Seat pan angle optimization for vehicle ride comfort using finite element model of human spine

TL;DR

This paper develops a detailed finite element model of the human spine to analyze vehicle ride comfort, focusing on how seat pan angle influences transmissibility and disc pressure, aiming to optimize seat design.

Contribution

It introduces a 3D finite element model of the human spine for vehicle comfort analysis, enabling detailed study of seat angle effects on biomechanical parameters.

Findings

Optimal seat pan angle between 15 and 19 degrees.

Finite element model validated against literature modal frequencies.

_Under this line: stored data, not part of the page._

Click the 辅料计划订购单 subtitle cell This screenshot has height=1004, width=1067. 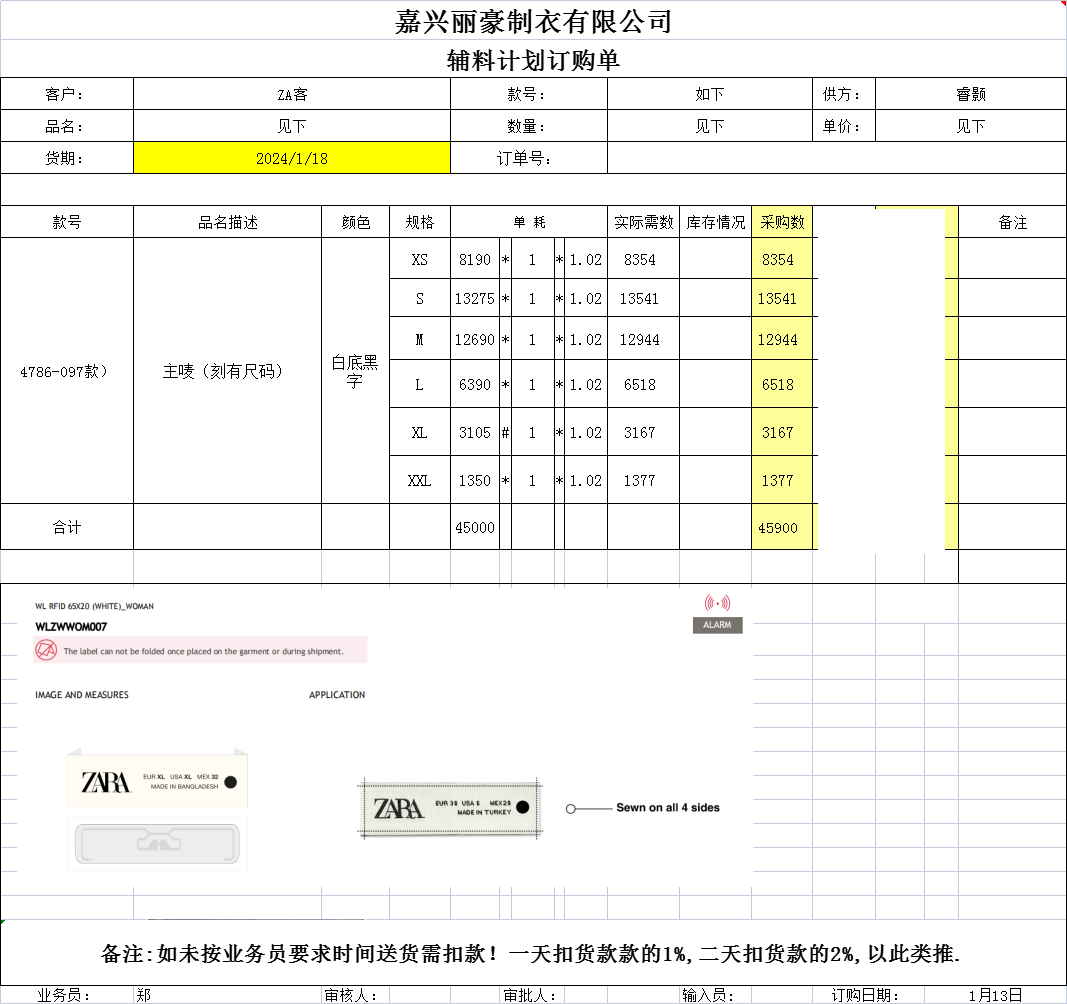point(533,61)
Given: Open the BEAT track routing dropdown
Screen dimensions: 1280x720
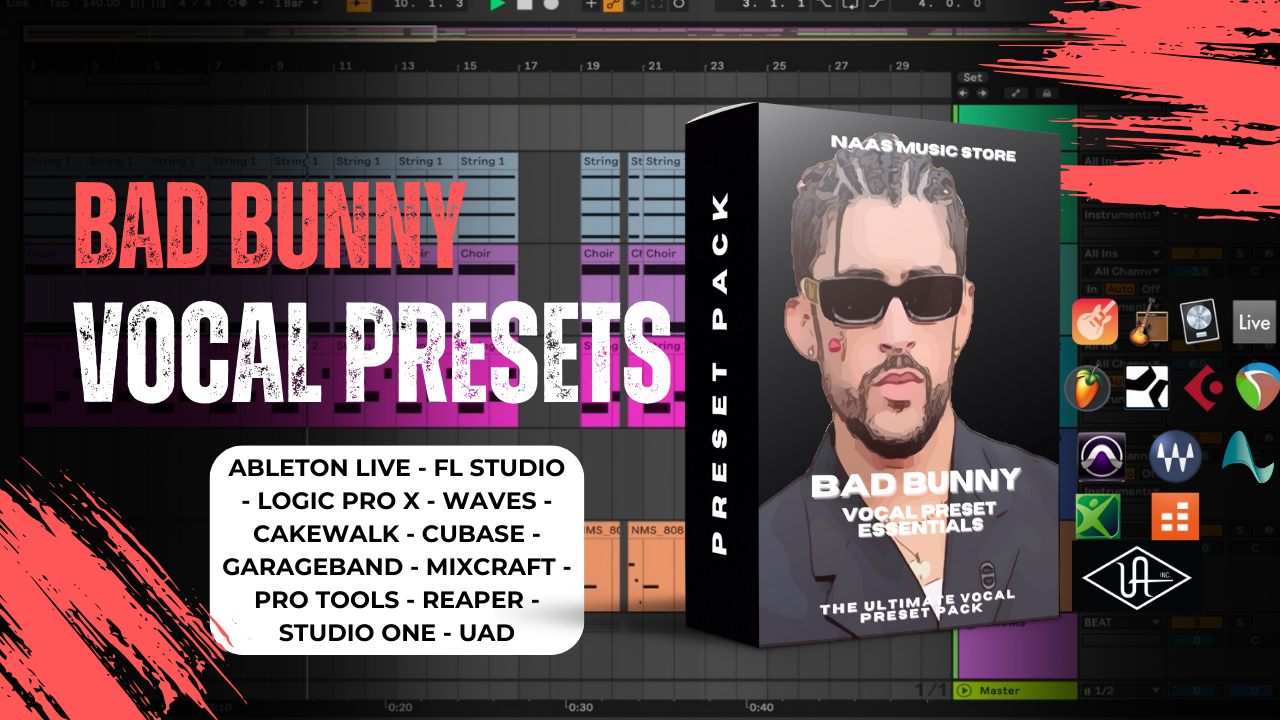Looking at the screenshot, I should pyautogui.click(x=1120, y=623).
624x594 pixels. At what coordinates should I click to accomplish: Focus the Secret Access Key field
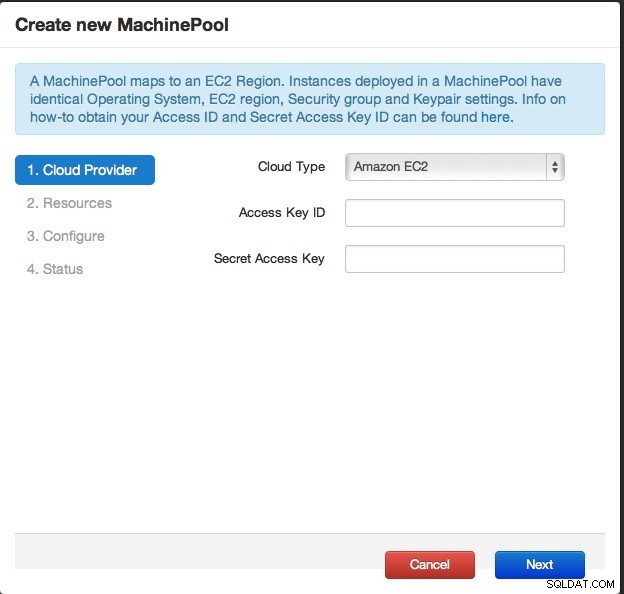click(454, 259)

Seat angle significantly affects transmissibility and disc pressure.

Abstract

Ride comfort of the driver/occupant of a vehicle has been usually analyzed by multibody biodynamic models of human beings. Accurate modeling of critical segments of the human body, e.g. the spine requires these models to have a very high number of segments. The resultant increase in degrees of freedom makes these models difficult to analyze and not able to provide certain details such as seat pressure distribution, the effect of cushion shapes, material, etc. This work presents a finite element based model of a human being seated in a vehicle in which the spine has been modelled in 3-D. It consists of cervical to coccyx vertebrae, ligaments, and discs and has been validated against modal frequencies reported in the literature. It was then subjected to sinusoidal vertical RMS acceleration of 0.1 g for mimicking road induced vibration. The dynamic characteristics of the human body were studied in terms of the seat to head transmissibility and intervertebral disc pressure. The effect of the seat pan angle on these parameters was studied and it was established that the optimum angle should lie between 15 and 19 degrees. This work is expected to be followed up by more simulations of this nature to study other human body comfort and seat design related parameters leading to optimized seat designs for various ride conditions.